First of all: I am no statistician, so I could be asking a completely stupid question here!
Is there a way that Knime can predict an outcome based on qualitative data? I notice (for obvious reasons) that a lot of the example prediction workflows use numeric data, but I wondered if there is one which may work for qualitative data, too? Below is a completely made up dataset with certain qualities of a group of people.
Ideally, I would like to be able to predict which group (the final column) new people coming into the dataset are likely to be in. Is that at all possible? Thanks in advance!
@JWebb a more advanced method could be to use label enconding for string variables if that is suitable. If you want to 9indicate a trend you could use positive and negative values or give “Pos” category a higher value than negative.
If you have very different numerical variables (the scale is very different) you might want to think about techniques like normalization or use a logarithmic transformation.
That’s part of my problem; though I do have a science background, I am not trained in statistics and I do not really know what to search for in order to learn. I can definitely mock up a dataset though and provide that. I will see what I can do
The idea here is that I would like to predict the “Answer” based on Gender, Age, and Demographic 1, 2 and 3.
However, when I put it through the decision tree, all answers are “No”, despite the fact I purposely set up so that 20 year-old, blue, positive, X females are all Yes. I have never been able to get this kind of workflow to predict anything but a blanket single value. There is never any variation in the prediction.
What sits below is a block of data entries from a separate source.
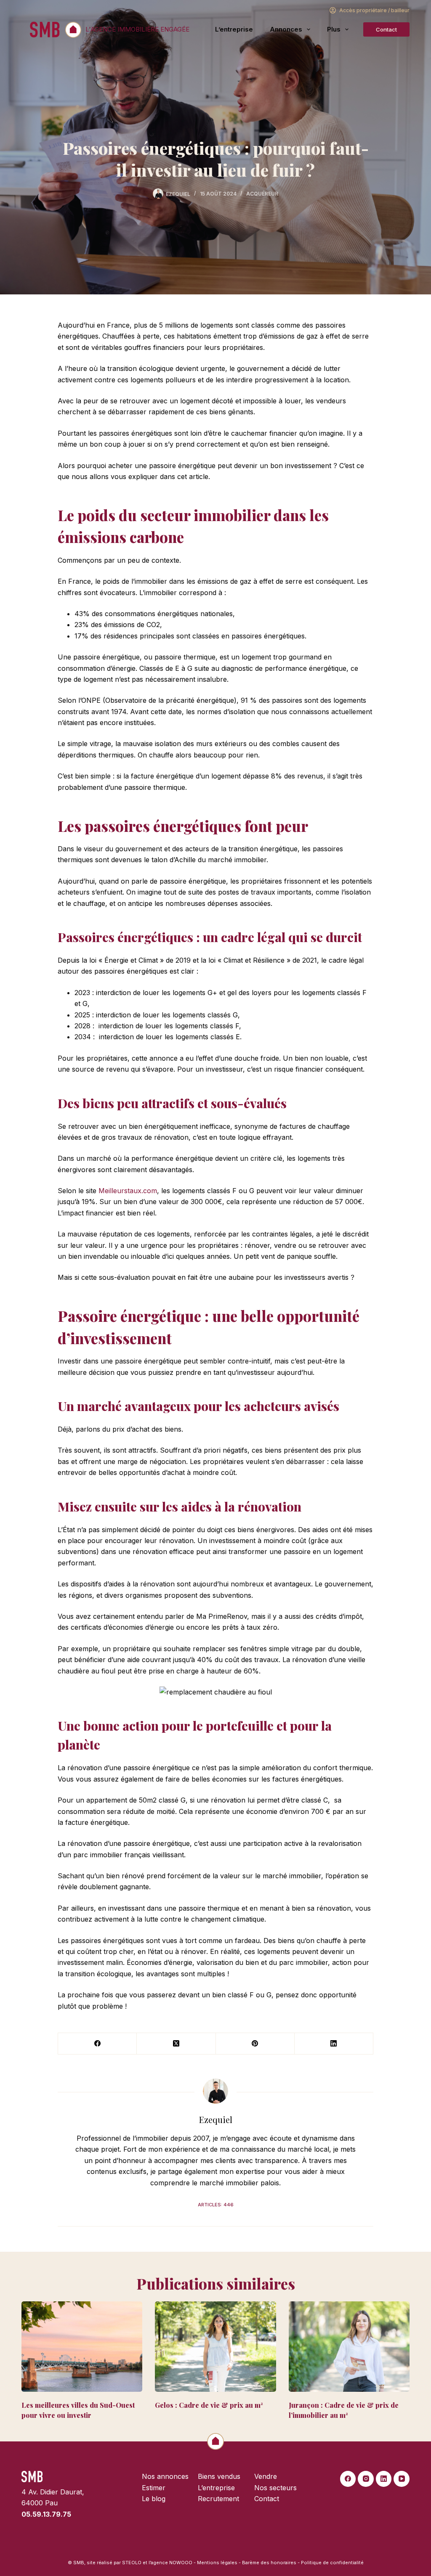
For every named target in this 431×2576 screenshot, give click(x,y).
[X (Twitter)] (176, 2043)
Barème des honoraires (269, 2562)
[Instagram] (366, 2479)
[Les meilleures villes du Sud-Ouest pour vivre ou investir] (81, 2346)
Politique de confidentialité (332, 2562)
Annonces (286, 29)
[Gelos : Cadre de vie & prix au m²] (215, 2346)
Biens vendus (219, 2476)
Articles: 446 (216, 2205)
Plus (334, 29)
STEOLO (131, 2562)
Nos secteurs (275, 2487)
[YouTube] (402, 2479)
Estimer (153, 2487)
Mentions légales (217, 2562)
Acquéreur (262, 194)
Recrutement (218, 2498)
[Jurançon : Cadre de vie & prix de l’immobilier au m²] (349, 2346)
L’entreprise (234, 29)
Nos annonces (165, 2476)
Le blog (153, 2498)
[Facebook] (97, 2043)
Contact (386, 29)
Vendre (265, 2476)
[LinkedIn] (334, 2043)
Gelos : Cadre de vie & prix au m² (209, 2405)
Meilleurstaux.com (127, 1190)
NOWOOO (180, 2562)
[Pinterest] (255, 2043)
Given this dummy dataset, is it obvious what I am doing wrong? I can almost guarantee it’s something to do with me as I’m going into this a bit blind!
@JWebb you might want to take a look at this example using your data. Trained on random 80% the model is able to predict what you want. Though you have to be careful in this case the dataset is very small and might also be special. If you want to re-use such a model you will have to make sure you have the same structure again. You might also want to educate yourself about a cutoff point that would make sense. The nodes might suggest one but depending on your use case this might differ.
Another approach might be to try rule inductions - to maybe detect smaller groups. I have included one example. It might very well be that this rule in the end is only able to correctly determine one of your cases and the others are the ‘rest’. It very much depends on your data and use cases.
Brilliant, thanks for these resources! I will definitely look into them and apply them to my dataset and workflow and hopefully refine it further. Do you know of any simple resources for explaining how decision trees work? The ones I have found so far are quite crammed with statistics and formulae and I don’t think I am at that level of understanding quite yet. It would probably be useful for me to get a more solid idea of how they work in general before I go further.